Hitchcock rightly states, “The Enlightenment attempt to discredit Christianity in three ways – 1) as the incubator of hatred and violence, 2) as based on a false understanding of its own origins, and 3) as merely one manifestation of the natural human religious instinct – is now being reprised.”
Hitchcock is correct. In both subtle and blatant ways, Christianity is slowly being isolated and marginalized in the public square. Where it once was welcomed, the Christianity is now an increasingly unwelcome voice, a world-view now viewed as strange and obstructive. Whereas before the Christian worldview was the framework for the consideration of what was right and wrong, it has itself become the focus of suspicion and ridicule.
Are Christian’s the trouble-makers we’re made out to be? Do we foster violence, engender delusional beliefs, and manifest an arrogance of belief that is wrongly embraced? Do we hold to strange and unfamiliar truths that no longer resonate with modern culture? Is the church now the unwelcome guest at the community table?
While it is true that Christianity has had its share of abuses and abusers, maybe what we’re discovering is that the reaction a modern, secular culture is exhibiting toward Christianity is actually rather normal. Having come out of a period where Christianity was the ‘favored religion’ of Western culture, could it be that we are actually getting back to the normal reaction any secular culture has to a series of beliefs that focuses on the Lordship of Jesus Christ, the call for a humble repentant self, the authority of a Spirit-wrought book, and where the cross is not just a beautiful mantle piece, but a true symbol of the sacrificed life?
I want to suggest that, barring a revival of monumental proportions in Western culture, Christianity will continue to be minimized as a legitimate intellectual enterprise as noted by a plethora of strident atheists and marginalized as a series of silly beliefs held by wackos and people of sub-intelligence as suggested by many in the modern, main-stream media.

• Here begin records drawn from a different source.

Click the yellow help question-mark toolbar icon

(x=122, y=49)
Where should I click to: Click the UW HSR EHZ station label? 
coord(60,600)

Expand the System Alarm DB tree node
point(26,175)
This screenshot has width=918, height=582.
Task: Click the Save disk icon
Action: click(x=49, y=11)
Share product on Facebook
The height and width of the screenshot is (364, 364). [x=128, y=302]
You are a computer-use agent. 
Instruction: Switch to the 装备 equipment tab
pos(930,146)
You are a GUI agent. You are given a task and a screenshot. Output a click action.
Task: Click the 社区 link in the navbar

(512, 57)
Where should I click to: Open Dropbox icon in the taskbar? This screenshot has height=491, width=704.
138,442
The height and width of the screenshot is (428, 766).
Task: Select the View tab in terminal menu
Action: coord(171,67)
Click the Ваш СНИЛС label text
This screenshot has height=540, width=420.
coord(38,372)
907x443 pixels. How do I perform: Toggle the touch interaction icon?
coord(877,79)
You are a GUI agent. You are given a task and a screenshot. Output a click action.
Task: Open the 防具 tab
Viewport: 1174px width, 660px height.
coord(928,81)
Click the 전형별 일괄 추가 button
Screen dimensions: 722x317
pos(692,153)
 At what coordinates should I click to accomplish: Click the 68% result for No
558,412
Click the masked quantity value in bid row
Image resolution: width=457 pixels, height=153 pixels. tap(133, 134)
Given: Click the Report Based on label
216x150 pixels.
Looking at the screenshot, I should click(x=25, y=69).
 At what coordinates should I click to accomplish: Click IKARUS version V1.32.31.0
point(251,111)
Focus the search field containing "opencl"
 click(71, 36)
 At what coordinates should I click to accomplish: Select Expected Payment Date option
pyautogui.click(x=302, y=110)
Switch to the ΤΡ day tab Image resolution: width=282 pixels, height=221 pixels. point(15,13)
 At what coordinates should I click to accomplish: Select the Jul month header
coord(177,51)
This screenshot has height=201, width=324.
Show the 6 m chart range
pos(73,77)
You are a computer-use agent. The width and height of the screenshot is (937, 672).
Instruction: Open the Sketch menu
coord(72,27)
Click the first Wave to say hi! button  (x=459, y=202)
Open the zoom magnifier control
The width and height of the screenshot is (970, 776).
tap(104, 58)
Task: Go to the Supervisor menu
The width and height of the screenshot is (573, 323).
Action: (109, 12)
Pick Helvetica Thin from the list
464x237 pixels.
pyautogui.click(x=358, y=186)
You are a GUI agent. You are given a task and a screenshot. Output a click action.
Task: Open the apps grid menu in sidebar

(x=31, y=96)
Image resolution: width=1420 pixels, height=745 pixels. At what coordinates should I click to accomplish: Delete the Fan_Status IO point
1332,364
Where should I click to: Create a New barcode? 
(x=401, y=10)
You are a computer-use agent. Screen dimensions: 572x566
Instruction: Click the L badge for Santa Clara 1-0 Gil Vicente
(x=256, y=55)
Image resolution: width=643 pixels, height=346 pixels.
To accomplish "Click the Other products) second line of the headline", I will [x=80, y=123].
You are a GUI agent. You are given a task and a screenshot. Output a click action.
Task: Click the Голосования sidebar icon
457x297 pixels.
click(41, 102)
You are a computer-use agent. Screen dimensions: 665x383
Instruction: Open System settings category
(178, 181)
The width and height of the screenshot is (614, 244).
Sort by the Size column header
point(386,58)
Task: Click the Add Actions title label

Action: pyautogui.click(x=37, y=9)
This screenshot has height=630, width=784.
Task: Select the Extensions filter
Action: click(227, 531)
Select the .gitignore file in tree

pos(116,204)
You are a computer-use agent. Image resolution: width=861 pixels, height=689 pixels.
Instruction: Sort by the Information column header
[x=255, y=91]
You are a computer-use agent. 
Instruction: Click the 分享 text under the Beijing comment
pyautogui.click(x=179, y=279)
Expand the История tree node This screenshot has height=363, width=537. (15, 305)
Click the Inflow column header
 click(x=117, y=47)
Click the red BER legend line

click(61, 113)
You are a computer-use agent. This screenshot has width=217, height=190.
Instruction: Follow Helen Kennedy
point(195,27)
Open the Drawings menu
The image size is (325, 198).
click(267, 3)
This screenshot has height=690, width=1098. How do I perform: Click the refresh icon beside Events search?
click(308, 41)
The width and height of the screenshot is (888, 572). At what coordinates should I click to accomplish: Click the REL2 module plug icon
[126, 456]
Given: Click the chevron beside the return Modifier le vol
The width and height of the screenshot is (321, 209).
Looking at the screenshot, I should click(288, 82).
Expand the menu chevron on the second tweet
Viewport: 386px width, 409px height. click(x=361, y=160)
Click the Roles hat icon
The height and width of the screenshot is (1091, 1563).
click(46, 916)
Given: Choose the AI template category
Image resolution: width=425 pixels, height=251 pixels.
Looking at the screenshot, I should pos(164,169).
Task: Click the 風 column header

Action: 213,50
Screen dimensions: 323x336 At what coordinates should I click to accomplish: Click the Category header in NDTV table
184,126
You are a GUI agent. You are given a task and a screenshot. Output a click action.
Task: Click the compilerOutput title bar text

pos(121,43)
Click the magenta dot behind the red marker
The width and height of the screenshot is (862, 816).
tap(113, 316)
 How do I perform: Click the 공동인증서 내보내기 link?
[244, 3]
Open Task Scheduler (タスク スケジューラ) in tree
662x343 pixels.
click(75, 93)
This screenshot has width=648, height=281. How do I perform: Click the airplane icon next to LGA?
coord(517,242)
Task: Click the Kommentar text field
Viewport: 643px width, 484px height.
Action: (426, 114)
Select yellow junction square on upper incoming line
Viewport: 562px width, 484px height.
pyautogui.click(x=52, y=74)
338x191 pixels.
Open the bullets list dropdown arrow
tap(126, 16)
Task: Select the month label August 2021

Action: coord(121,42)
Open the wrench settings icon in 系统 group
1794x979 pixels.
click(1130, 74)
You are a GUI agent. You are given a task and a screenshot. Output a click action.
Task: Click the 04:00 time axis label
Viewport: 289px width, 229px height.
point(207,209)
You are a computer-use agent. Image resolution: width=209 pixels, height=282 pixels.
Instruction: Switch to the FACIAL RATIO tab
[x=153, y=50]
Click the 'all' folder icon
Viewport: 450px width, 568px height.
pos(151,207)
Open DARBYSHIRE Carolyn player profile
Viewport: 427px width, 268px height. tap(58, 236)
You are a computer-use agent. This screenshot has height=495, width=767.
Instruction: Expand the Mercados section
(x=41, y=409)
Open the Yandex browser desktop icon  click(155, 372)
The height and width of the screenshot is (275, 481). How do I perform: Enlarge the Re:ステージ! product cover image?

While we should be consistent in our beliefs, measured in our responses, and undaunted in our engagement of secular culture, we should also count ourselves in good company with a few other Christian trouble-makers in history. For example, Jesus troubled Herod’s kingdom at his birth (Mt. 2:3); Paul troubled Athens (Acts 17) and Ephesus (Acts 19) by simply preaching the gospel; and the whole church has been troubling the world to one degree or another for centuries.
Instead of being shocked at this recent rise of anti-Christian sentiment and instead of playing the role of the pouting adolescent who didn’t get invited to the class party, let us sharpen our minds with the great truths of the Christian intellectual traditions that have weathered more serious storms than are currently raging in our times. This is no time for cowardice, but for firm, yet loving spiritual and intellectual engagement. It may that God is refining his church, clarifying her beliefs, purifying her motives, and testing her mettle for some future event in God’s glorious purposes.